**Description of the task**
A precise repetition of every line below is the required answer.

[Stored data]
┄┄┄┄┄┄

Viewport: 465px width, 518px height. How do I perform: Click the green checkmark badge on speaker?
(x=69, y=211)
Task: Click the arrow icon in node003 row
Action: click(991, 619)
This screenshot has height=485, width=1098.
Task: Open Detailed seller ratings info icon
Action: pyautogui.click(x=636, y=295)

┄┄┄┄┄┄

**Result**
Viewport: 465px width, 518px height. How do I perform: Click the green checkmark badge on speaker?
(x=69, y=211)
Task: Click the arrow icon in node003 row
Action: click(991, 619)
This screenshot has height=485, width=1098.
Task: Open Detailed seller ratings info icon
Action: pyautogui.click(x=636, y=295)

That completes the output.